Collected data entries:

******

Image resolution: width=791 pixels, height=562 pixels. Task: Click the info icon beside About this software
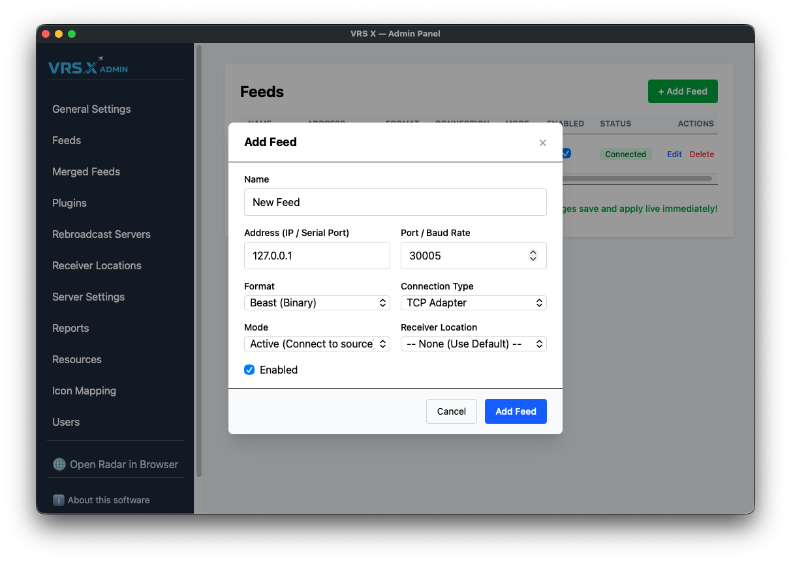tap(59, 500)
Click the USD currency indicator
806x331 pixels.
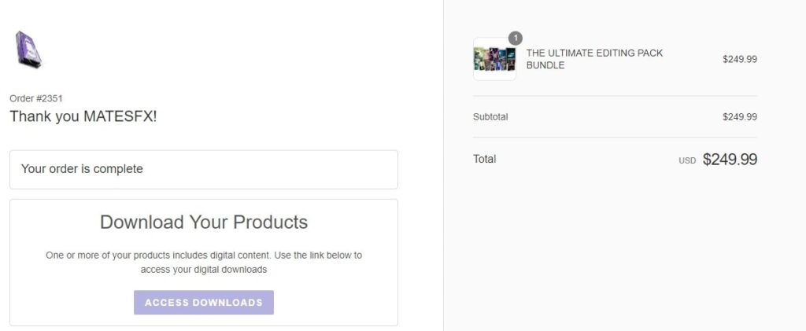[686, 160]
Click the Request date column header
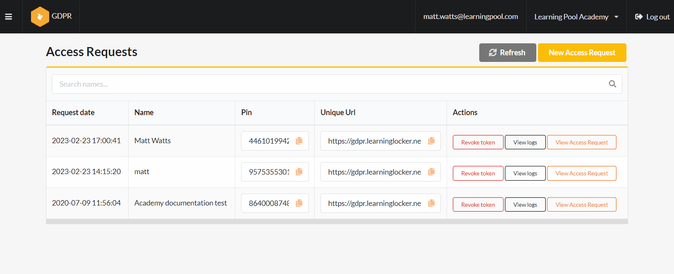Screen dimensions: 674x274 tap(73, 113)
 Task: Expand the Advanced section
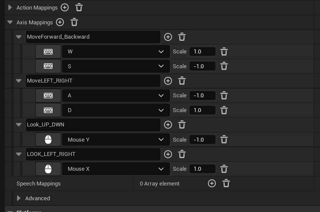(19, 198)
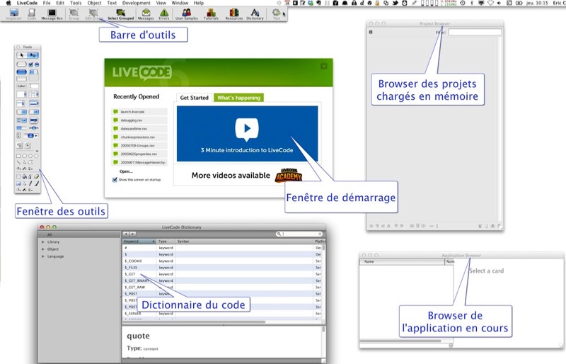
Task: Click the Errors toolbar icon
Action: click(x=163, y=13)
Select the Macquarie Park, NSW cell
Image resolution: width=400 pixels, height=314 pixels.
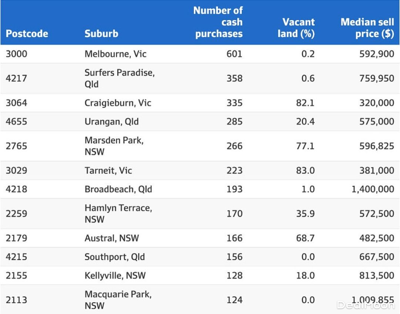point(118,300)
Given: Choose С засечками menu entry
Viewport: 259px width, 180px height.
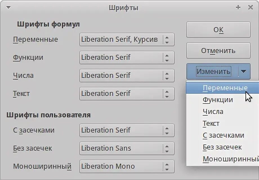Looking at the screenshot, I should [x=223, y=135].

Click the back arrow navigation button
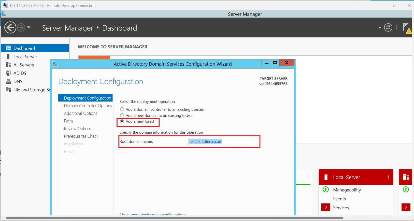pyautogui.click(x=10, y=27)
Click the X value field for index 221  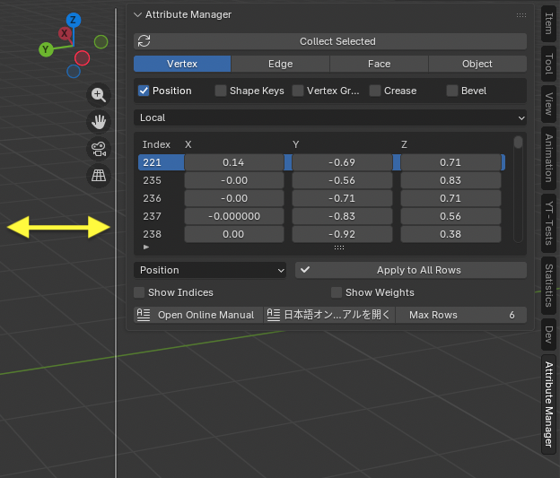click(233, 162)
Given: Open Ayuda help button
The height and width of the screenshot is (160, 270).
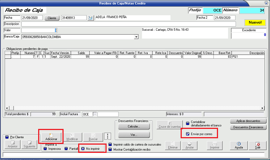Looking at the screenshot, I should (239, 145).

******

— About this task —
Among the records, find the lines that contain "Given" and copy each of them.

— Your response —
Given: Choose С засечками menu entry
Given: Open Ayuda help button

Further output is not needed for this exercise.